Ed è la stessa Chiesa, con l’allarme lanciato dalla CEI (che ha ripreso in parte il solenne monito espresso ad Agrigento da Papa Woytila, finora largamente inascoltato da vari livelli della gerarchia e della presenza ecclesiale sul territorio)  che scende in campo per denunciare l’assalto criminale alla democrazia e “l’abuso del potere e dell’illegalità”.

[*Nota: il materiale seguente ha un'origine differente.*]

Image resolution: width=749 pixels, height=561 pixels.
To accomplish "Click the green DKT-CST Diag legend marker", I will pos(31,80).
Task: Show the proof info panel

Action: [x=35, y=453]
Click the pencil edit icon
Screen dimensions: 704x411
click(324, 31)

Peccato che la presa di coscienza non sia fatta propria dalle scelte del governo e dall’ossessione del Presidente del Consiglio nei confronti dei giudici e della Giustizia. Mentre si rinvia la tanto decantata legge contro la corruzione, non passa giorno in cui non sia sottolineato l’obiettivo di condizionare lo strumento giudiziario delle intercettazioni, senza il quale nessuno di questi scandali sarebbe venuto alla luce e l’avanzata sott’acqua delle mafie sarebbe inarrestabile.

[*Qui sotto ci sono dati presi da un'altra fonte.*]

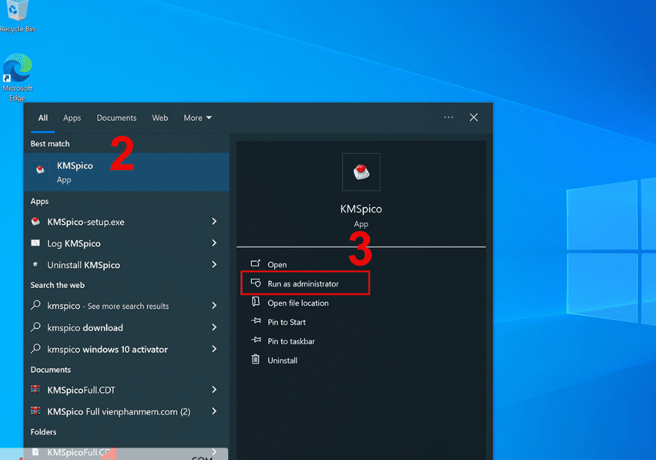Choose Pin to taskbar option
Screen dimensions: 656x460
coord(291,341)
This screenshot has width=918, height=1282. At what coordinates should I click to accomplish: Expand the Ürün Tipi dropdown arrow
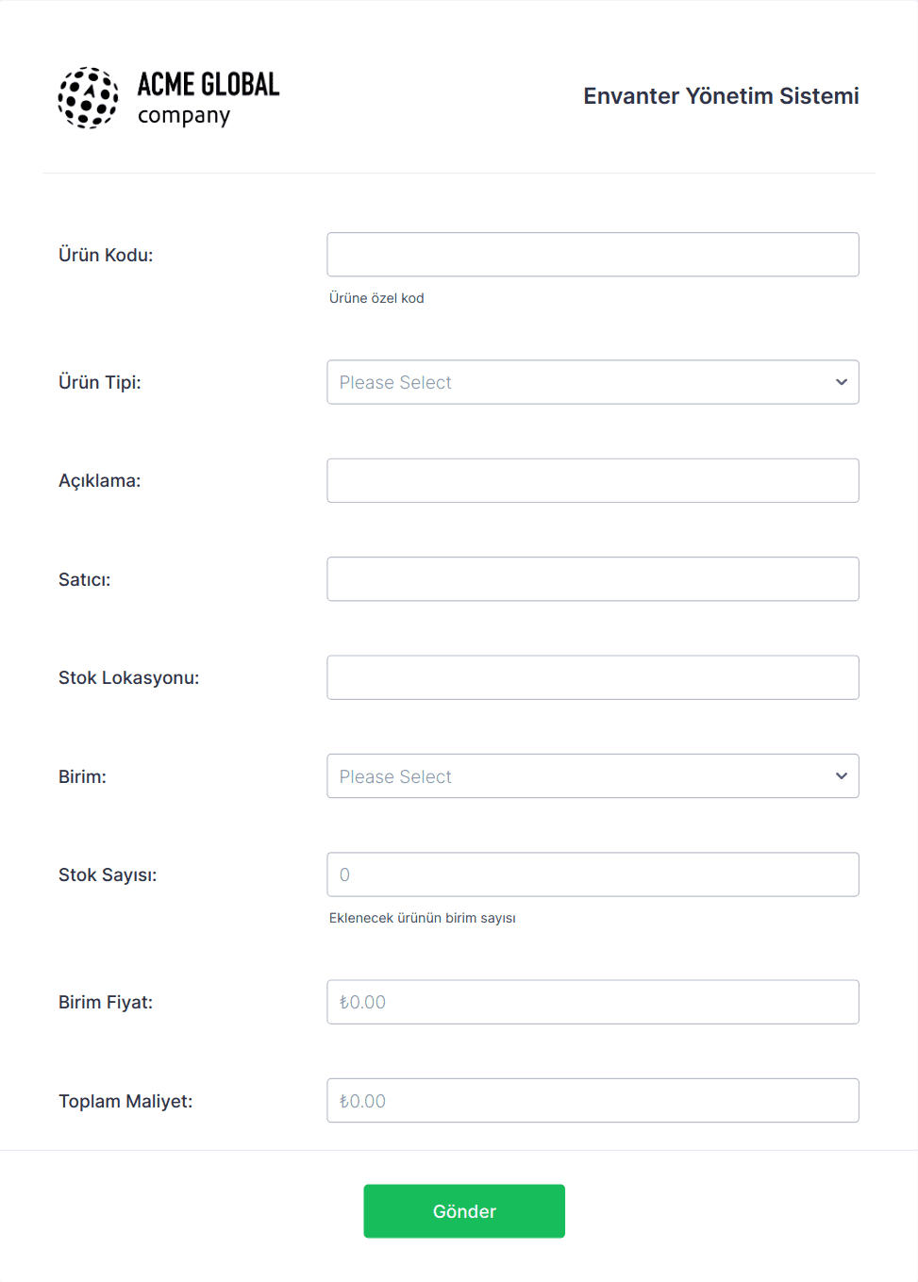842,382
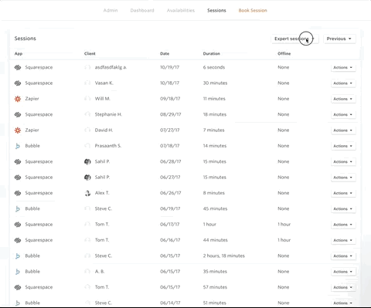Click the Bubble icon in the Prasaanth S. row
This screenshot has height=308, width=371.
(18, 146)
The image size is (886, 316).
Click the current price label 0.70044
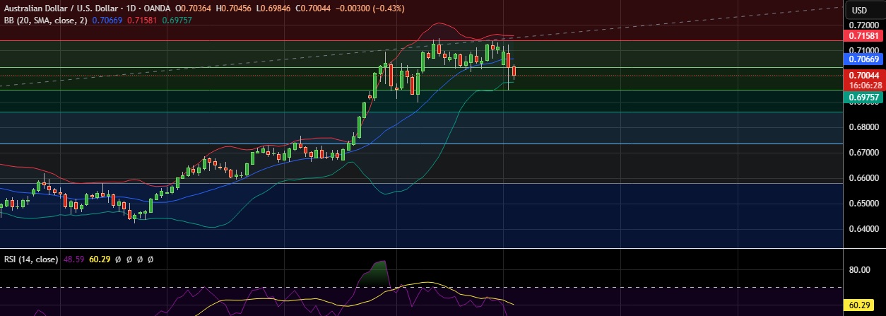863,75
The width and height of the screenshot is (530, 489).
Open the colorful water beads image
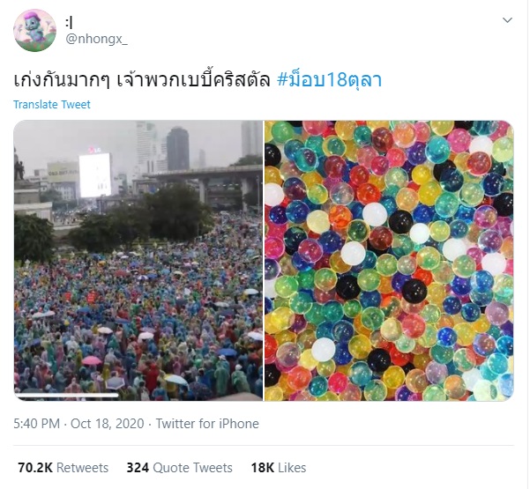coord(389,261)
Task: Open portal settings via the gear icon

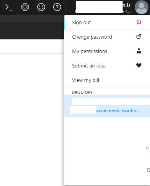Action: tap(25, 7)
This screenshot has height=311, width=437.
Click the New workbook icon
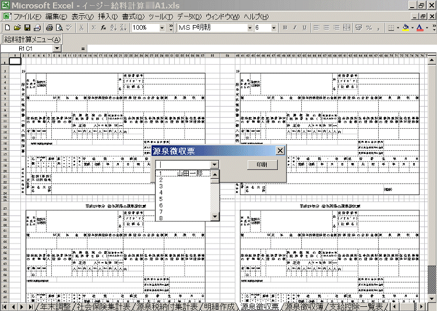pyautogui.click(x=7, y=27)
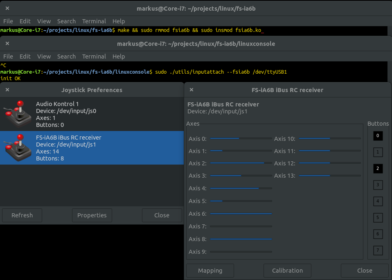Open the Help menu in top terminal
The height and width of the screenshot is (280, 392).
[x=119, y=21]
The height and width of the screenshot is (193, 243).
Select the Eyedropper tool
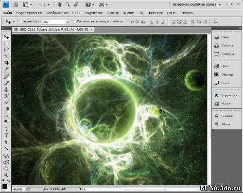tap(6, 69)
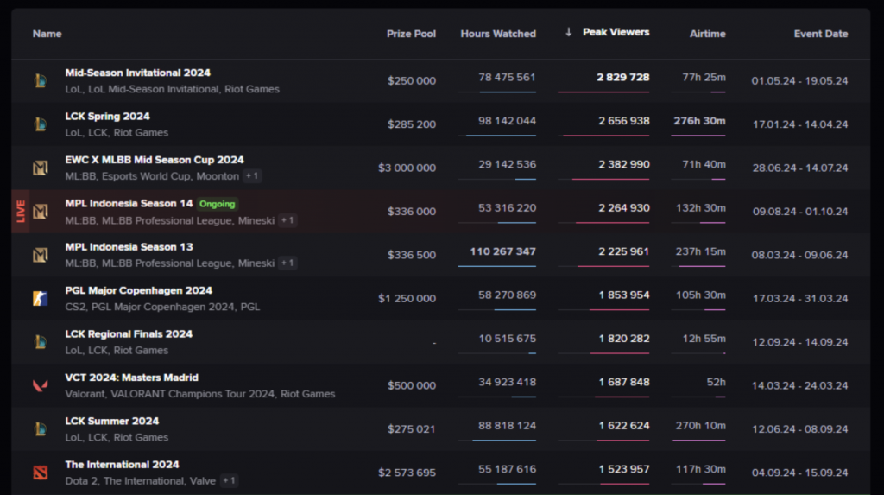The width and height of the screenshot is (884, 495).
Task: Click the Dota 2 icon beside The International
Action: tap(40, 473)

Una sconcertante contraddizione fra chi proclama ogni giorno la necessità di fare pulizia della corruzione, mentre allo stesso tempo cerca nei fatti di colpire le risorse decisive per  arrivare al bersaglio, insieme impedendo ai giornalisti di fare bene il proprio mestiere e lasciando volutamente al buio i cittadini. Insomma, un po’ come fare ammucchiare la sporcizia  e nasconderla poi sotto il tappeto…

E’ reversibile questo devastante stato di cose? All’interrogativo angosciante che assilla tanti italiani è davvero difficile dare oggi una risposta, tante sono le responsabilità e le incognite che pesano su molteplici componenti della vita nazionale, come sui fattori economici, politici, sociali e culturali, interni e internazionali, che ne determineranno l’evoluzione o l’ulteriore regressione.

Una cosa però ci sentiamo di riaffermare: la partita della democrazia contro l’autoritarismo, della legalità contro il crimine, della trasparenza  e dell’etica contro la corruzione, sarà inesorabilmente persa se i tanti, tantissimi cittadini onesti resteranno in silenzio e nell’indifferenza, senza avere un sussulto di rifiuto, di protesta e di dignità.